I made my leap into public writing when Pope Benedict stepped down and Pope Francis was elected. Both events had strong medieval tendrils and, for awhile, much of the rest of the press kept being confused what Francis was saying. As a medievalist, I seemed to have a head start.
It's not my natural beat, though. I'm not a Catholic and I'm not truly expert in the machinations of the 21st century church (unlike the 13th century church, where I either am expert or I know the right experts to ask). Eventually, the press caught up or hired experts (Candida Moss, Elizabeth Bruenig, etc), and I moved off into both higher ed and disability journalism.

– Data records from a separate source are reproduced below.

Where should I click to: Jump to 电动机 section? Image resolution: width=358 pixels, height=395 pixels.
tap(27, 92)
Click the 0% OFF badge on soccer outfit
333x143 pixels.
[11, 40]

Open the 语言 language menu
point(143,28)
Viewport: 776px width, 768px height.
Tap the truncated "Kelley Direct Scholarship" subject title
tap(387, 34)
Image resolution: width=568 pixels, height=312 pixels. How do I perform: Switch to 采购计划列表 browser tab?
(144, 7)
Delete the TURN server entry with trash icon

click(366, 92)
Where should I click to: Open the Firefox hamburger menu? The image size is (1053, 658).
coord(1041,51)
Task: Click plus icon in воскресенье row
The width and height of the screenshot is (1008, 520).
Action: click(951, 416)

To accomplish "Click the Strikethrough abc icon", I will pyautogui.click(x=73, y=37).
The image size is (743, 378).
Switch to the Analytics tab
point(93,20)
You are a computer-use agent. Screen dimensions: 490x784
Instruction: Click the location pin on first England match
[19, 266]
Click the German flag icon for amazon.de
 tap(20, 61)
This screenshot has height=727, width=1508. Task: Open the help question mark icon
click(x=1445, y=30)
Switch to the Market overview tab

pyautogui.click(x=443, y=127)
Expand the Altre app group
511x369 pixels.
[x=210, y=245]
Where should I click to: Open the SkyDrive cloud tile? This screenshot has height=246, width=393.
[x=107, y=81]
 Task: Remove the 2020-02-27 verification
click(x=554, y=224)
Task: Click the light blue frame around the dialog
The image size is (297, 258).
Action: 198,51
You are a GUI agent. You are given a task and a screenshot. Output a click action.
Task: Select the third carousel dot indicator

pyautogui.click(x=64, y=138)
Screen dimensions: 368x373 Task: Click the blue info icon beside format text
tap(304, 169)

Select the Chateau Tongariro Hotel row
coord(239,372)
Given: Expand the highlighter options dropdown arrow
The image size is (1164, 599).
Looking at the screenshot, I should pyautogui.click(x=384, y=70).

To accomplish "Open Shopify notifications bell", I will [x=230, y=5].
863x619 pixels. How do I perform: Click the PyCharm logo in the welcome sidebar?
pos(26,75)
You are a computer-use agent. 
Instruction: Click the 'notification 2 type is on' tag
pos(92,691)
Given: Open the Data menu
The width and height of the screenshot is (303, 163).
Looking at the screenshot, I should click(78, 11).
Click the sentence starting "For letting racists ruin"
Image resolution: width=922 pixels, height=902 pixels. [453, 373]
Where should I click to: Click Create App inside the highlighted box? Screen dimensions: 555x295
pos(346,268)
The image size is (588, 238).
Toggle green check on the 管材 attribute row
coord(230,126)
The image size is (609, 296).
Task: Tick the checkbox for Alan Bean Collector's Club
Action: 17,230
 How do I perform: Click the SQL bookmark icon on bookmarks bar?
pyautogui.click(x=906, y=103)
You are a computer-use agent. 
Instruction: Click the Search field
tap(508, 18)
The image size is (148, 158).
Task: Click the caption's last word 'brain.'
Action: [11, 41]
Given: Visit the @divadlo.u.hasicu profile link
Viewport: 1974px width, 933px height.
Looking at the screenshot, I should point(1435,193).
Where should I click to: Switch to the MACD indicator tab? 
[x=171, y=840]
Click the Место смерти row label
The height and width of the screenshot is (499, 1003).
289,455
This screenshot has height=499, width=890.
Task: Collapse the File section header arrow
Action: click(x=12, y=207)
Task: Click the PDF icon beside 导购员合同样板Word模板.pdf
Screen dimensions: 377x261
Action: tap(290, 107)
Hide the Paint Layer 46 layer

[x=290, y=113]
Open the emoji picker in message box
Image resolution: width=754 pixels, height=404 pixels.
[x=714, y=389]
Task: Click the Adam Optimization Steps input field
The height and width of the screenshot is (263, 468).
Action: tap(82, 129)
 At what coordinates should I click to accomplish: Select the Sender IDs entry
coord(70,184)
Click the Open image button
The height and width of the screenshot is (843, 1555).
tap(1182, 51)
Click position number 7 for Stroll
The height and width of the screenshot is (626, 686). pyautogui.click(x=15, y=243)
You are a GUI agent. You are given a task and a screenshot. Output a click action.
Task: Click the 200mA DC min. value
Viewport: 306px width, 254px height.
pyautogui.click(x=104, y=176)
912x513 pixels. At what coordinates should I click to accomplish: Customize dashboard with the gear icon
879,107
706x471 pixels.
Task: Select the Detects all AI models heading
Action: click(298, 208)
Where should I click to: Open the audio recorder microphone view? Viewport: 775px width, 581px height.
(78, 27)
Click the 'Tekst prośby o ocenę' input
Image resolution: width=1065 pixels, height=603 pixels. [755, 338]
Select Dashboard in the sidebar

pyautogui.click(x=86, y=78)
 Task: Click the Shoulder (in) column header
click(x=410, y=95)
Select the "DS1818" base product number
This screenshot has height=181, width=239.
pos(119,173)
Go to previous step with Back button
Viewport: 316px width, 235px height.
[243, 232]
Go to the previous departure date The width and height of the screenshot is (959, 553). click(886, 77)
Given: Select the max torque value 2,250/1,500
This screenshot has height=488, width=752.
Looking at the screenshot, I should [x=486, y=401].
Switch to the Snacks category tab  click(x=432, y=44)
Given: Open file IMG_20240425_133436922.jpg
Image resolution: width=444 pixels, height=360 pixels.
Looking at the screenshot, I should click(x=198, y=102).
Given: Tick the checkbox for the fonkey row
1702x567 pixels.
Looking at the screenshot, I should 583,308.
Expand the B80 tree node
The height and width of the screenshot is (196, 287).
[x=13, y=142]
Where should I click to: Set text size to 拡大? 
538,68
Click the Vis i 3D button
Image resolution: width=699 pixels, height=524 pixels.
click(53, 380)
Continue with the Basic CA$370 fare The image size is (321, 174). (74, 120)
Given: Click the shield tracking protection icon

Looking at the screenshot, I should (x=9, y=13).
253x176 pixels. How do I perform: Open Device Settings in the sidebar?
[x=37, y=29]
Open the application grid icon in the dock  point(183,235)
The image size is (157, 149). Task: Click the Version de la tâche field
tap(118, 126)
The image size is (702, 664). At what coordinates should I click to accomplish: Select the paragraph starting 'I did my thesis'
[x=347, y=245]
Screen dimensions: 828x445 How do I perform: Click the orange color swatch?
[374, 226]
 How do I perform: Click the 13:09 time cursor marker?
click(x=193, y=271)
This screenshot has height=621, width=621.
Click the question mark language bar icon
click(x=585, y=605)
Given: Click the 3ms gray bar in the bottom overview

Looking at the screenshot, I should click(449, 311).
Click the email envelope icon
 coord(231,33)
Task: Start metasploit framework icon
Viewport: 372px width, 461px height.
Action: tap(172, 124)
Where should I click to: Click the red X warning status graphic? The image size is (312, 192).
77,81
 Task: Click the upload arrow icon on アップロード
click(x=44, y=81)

This morning @Pontifex tweeted, in a string of tweets about the family (and in the broader context of papal pronouncements about family, about divorce, and other topics):
Although the word "mutual" is intriguing, in general this point directly to the charity model of disability. Disabled people are here objectified as an object to demonstrate the virtue of the (presumed) abled family.People with disabilities are a gift for the family and an opportunity to grow in love, mutual aid and unity.— Pope Francis (@Pontifex) April 9, 2016
In other words, this isn't really helping.
Right now, in Illinois, a major Catholic charity is claiming that it deserves funding under the rubric "community," despite the fact that it's clearly an institutional setting. I'll write more about that, I hope, in the weeks and months to come.
Published work on the papacy:
- The canonizations of Popes John-Paul II and John XXIII (CNN.com, 7/5/2013)
- Pope Francis' Wager (Atlantic.com, 5/24/2013)
- The Cardinal and the Prime Minister (Atlantic.com, 5/17/2013)
- The Importance of Being Francis (Atlantic.com, 3/14/2013)
- History and the Papal Election: Thoughts for a Sede Vacante (Atlantic.com, 3/12/2013)
- Pope Benedict XVI and Pope St. Celestine V (CNN.com, 2/12/2013)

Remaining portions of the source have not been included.